Done. Flights are booked and it’s official. I’m leaving May 7th at 9:55pm. This is it. This is yet another confirmation that what I’ve been preparing for these past three years is right and it’s my time. Another tender mercy of the Lord. And yet, why do I suddenly feel like I don’t want to go?
This feeling of complete dread has been haunting me for the past week or so. I’ve wondered why I’ve felt like this. Shouldn’t I feel excited and joyous and be counting down the days with glee? Shouldn’t I be bounding down the chapel corridors every Sunday, pouncing on investigators and attacking current missionaries with copious questions about the mission? Shouldn’t I be feeling the complete opposite of what I feel now?
I’ve started to feel like maybe there’s something wrong with me? What’s going on? The last thing I want to do is enter the MTC (Missionary Training Centre) feeling like I do. And so, I’ve been praying for help to understand what is really going on so that I can address it.
As I was messaging my beautiful and wise sister (which was just today haha) and telling her a little of how I felt I realised what it was! It’s just a case of cold feet! For the past three years all I’ve done is PREPARE for a mission. I’m a really experienced preparing missionary but now that reality has hit and in a few short weeks I’ll actually BE a missionary and on a mission it’s a completely different world. A world that for me has only ever felt like this unobtainable dream. But now, that’s no longer the case.
When I realised this (which happened while I was at work) I went to the bathroom and literally jumped up and down quietly celebrating with the Lord as He had helped me figure out what was going on. I knelt in gratitude, yes in that tiny bathroom, and offered a prayer of thanks. How mindful our Father in Heaven is of all of His children. He is indeed, interested in the details of our lives. What matters to us, matters to Him.

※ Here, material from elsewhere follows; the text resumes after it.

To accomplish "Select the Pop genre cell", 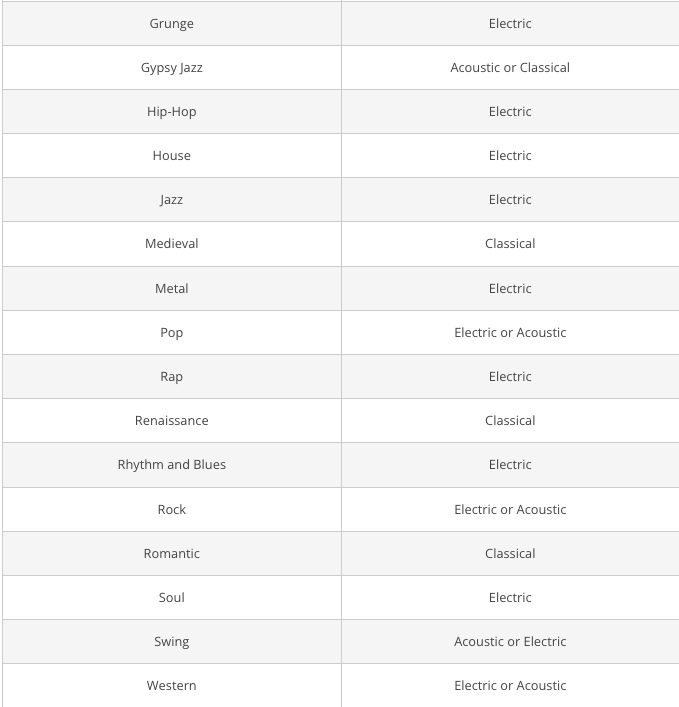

I’m grateful for these experiences as they help me become more aware of the weakness that is being human. I’m not some super strong perfect person that can withstand anything, including a case of cold feet. I’m actually really weak and subject to the desires and the weaknesses of the flesh. And often times when life gets a little bit “adventurous” (aka hard) I struggle just like everyone else. Just because I have my mission call and I leave for my mission in less than a month does not mean that it gets any easier. My desire to serve a mission and to represent Jesus Christ in itself has been a roller-coaster ride but throughout these experiences and this whole journey of mission prep, it’s deepened to the point where this is really, the only thing I truly desire and that’s what keeps me grounded.
My case of cold feet won’t last. And for that I’m grateful. It really starts messing with your head after a while especially when you don’t recognise what it actually is. Cold feet aside, I’m actually so excited to be a missionary! I get to represent Jesus Christ and help people come to know Him and who He is and what great and beautiful miracle (His Atoning Sacrifice) He has done for them.